Repeat the material word for word, starting at the very beginning and ending with the line that contains "Looking at the screenshot, I should 158,156.", including that line.

--- START Raw data ---

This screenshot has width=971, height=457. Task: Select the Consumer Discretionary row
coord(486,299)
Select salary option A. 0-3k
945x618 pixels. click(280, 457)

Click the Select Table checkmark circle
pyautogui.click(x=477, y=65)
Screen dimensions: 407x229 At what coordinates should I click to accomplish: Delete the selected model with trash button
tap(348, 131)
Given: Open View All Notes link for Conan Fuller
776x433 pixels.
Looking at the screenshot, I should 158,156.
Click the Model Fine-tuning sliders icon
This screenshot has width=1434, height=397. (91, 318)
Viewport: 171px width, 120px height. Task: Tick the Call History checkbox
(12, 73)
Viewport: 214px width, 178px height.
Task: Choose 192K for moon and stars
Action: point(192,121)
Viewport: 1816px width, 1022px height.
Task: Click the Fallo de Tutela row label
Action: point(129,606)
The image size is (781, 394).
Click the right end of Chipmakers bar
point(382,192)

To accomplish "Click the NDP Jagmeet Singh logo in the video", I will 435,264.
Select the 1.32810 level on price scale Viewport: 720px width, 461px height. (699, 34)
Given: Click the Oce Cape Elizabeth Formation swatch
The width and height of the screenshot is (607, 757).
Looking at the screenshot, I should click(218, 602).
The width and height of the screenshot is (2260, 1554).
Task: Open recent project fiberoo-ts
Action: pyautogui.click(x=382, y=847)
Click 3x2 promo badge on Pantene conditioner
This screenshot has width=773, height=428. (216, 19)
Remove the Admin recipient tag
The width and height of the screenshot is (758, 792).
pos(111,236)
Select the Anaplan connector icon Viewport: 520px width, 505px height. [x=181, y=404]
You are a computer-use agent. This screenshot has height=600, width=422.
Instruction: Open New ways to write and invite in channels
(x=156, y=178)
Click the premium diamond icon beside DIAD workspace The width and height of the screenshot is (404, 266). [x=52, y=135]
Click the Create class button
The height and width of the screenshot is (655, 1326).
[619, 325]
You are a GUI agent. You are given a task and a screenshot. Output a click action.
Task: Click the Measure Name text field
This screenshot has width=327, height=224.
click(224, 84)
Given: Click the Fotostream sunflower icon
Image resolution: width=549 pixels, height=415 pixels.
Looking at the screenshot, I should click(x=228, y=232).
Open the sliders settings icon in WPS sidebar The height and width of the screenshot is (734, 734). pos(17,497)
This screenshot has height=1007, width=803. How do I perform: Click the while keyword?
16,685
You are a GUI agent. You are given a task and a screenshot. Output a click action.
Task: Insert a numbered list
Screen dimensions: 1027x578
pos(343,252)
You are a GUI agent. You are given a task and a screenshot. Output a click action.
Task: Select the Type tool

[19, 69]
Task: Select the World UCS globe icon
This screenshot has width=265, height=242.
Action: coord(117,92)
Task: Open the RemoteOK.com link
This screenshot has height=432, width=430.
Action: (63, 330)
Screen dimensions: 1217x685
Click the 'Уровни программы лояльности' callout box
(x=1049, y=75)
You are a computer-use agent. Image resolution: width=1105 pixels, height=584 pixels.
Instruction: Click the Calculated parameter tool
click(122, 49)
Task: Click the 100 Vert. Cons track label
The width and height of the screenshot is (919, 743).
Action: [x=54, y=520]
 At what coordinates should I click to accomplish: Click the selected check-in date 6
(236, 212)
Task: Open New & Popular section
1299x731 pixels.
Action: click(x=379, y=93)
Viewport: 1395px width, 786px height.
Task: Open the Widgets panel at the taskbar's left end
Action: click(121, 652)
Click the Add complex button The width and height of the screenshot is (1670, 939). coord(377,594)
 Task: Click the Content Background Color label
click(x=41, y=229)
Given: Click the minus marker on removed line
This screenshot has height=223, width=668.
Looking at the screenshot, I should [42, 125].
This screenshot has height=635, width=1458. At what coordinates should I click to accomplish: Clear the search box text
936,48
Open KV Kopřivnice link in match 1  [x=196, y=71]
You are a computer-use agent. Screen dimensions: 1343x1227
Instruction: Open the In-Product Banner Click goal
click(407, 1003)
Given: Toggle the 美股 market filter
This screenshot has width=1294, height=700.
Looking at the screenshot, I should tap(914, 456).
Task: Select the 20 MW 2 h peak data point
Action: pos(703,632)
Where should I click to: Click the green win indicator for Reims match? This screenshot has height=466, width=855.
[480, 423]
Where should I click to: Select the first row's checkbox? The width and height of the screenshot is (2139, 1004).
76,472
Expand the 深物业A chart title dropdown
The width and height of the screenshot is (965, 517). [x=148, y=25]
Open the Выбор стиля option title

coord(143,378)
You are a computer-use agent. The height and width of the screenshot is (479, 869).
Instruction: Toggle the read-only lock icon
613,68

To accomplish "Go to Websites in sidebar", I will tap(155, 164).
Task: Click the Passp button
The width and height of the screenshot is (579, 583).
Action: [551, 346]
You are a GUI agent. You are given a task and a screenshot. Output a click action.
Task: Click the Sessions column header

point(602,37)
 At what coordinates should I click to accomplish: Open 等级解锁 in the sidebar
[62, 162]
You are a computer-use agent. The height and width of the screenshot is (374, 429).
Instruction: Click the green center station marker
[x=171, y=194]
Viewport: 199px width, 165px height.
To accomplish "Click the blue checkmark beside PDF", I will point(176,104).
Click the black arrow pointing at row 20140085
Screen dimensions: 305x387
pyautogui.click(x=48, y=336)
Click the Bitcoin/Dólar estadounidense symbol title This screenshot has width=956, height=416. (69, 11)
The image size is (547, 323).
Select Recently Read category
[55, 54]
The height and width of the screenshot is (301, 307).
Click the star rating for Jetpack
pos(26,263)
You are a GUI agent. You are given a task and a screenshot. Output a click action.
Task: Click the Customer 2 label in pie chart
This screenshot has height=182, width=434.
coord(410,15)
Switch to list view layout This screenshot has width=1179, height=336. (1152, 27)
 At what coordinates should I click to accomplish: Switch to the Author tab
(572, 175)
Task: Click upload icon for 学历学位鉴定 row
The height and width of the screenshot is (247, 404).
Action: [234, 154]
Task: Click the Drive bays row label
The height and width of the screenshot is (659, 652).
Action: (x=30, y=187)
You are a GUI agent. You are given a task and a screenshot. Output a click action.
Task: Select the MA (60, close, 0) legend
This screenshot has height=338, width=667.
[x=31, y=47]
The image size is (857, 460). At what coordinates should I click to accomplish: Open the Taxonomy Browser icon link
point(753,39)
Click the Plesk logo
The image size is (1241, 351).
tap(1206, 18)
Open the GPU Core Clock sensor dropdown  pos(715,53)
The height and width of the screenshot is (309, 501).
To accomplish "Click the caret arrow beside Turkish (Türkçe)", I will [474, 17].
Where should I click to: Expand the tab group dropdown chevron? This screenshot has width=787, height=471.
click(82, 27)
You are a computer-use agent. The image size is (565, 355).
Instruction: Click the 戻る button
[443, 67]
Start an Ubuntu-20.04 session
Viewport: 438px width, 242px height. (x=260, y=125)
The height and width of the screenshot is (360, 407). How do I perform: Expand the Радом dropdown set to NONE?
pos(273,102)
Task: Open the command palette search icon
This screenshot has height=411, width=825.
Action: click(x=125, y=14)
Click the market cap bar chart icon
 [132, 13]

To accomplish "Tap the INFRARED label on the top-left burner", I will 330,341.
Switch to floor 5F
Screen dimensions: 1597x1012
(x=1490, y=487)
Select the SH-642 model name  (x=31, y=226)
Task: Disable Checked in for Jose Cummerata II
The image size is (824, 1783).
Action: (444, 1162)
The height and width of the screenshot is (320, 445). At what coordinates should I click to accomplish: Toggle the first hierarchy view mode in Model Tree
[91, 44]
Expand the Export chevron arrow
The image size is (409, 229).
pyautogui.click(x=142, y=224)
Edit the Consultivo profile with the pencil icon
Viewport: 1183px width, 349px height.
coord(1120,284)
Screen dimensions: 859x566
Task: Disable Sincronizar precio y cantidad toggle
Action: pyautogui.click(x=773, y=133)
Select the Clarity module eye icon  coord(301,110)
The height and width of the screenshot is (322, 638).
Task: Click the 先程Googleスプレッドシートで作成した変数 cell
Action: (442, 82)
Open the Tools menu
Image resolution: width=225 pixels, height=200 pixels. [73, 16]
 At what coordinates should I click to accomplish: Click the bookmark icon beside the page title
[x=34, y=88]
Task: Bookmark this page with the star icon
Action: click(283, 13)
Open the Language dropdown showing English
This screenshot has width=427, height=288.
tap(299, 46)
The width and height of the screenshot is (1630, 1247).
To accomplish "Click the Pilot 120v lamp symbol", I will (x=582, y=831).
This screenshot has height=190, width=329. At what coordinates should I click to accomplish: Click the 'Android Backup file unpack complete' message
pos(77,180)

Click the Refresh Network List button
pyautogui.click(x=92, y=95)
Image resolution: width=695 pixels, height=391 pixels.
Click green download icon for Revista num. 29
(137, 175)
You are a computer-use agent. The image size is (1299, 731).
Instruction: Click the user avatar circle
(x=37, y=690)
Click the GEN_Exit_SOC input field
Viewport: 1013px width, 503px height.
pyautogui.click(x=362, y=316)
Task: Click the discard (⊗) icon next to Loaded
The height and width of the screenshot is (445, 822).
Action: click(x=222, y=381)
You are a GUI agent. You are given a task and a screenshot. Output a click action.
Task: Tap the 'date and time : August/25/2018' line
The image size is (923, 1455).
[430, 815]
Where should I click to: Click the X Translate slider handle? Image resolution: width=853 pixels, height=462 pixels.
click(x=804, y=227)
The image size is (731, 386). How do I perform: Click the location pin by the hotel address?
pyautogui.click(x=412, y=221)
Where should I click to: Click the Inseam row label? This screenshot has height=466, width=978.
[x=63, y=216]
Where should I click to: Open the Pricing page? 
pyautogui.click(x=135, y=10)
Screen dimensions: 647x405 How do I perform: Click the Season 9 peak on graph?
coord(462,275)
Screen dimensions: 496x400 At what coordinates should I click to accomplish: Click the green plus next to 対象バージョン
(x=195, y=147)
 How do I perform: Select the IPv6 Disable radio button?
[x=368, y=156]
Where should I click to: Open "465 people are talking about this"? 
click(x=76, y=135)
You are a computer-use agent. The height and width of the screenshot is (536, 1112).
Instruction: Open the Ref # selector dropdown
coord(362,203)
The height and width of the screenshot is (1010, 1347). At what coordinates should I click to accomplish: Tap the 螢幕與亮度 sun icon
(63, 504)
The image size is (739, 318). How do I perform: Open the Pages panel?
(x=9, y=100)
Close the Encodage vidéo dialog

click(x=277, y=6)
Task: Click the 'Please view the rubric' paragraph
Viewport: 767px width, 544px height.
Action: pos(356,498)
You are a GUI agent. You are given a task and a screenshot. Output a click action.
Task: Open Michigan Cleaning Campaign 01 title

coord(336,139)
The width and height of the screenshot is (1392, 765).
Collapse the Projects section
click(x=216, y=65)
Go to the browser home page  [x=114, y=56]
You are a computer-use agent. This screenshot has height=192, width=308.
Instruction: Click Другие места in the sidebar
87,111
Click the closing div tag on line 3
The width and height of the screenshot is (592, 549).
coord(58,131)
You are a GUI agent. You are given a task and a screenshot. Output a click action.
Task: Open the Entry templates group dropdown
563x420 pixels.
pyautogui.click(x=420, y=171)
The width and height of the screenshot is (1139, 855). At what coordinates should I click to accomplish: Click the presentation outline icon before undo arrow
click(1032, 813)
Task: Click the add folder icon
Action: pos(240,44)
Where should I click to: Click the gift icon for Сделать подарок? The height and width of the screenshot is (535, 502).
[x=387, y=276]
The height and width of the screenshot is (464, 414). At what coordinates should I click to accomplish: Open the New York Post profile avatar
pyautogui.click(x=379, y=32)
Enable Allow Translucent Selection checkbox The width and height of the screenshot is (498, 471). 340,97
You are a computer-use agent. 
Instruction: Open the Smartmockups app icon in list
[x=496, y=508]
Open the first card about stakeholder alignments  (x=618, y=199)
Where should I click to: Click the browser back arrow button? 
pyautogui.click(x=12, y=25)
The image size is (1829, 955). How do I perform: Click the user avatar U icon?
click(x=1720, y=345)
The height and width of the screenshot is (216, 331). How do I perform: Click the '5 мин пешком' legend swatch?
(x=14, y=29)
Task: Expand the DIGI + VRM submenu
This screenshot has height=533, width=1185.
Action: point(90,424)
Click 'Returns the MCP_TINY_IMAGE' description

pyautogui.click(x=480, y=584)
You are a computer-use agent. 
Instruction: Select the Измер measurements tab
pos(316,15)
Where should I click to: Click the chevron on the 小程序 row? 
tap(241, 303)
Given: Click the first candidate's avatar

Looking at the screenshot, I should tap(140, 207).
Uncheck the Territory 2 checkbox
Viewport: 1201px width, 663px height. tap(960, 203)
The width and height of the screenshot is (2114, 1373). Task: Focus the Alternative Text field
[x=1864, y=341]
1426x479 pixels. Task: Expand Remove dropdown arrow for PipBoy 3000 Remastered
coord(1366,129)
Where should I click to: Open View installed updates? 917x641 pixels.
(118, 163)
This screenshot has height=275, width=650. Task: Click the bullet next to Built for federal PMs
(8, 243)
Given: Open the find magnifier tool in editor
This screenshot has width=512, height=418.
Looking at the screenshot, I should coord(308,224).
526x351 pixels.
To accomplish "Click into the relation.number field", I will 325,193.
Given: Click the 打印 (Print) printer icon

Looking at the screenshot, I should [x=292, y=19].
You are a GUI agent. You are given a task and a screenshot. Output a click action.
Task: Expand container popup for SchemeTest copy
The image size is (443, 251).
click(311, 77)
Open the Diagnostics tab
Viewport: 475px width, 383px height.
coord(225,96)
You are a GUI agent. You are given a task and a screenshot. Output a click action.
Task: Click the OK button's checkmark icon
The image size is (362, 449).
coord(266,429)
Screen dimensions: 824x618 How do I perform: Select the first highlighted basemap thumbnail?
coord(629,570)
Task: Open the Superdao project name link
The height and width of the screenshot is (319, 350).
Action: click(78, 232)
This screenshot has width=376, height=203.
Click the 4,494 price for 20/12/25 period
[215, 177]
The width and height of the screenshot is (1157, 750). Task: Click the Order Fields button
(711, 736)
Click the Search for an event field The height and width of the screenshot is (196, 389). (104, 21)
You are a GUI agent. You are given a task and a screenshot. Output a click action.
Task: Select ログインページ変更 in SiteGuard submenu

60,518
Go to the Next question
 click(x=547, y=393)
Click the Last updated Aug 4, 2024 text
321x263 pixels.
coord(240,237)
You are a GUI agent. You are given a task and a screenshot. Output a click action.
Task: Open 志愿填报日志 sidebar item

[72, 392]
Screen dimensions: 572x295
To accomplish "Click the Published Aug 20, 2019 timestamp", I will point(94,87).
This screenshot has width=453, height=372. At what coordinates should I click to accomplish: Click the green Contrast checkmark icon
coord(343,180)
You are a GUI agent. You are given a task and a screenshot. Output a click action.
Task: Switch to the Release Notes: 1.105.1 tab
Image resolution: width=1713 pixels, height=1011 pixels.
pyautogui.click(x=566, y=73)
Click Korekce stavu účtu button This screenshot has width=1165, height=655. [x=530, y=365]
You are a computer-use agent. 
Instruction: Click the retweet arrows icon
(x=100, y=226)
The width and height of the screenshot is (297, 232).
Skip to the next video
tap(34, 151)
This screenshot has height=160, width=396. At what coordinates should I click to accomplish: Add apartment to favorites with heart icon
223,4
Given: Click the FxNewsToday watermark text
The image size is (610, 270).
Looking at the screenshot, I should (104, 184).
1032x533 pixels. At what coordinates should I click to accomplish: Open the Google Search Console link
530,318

--- END Raw data ---

» **The completed task**:
This screenshot has width=971, height=457. Task: Select the Consumer Discretionary row
coord(486,299)
Select salary option A. 0-3k
945x618 pixels. click(280, 457)

Click the Select Table checkmark circle
pyautogui.click(x=477, y=65)
Screen dimensions: 407x229 At what coordinates should I click to accomplish: Delete the selected model with trash button
tap(348, 131)
Given: Open View All Notes link for Conan Fuller
776x433 pixels.
Looking at the screenshot, I should 158,156.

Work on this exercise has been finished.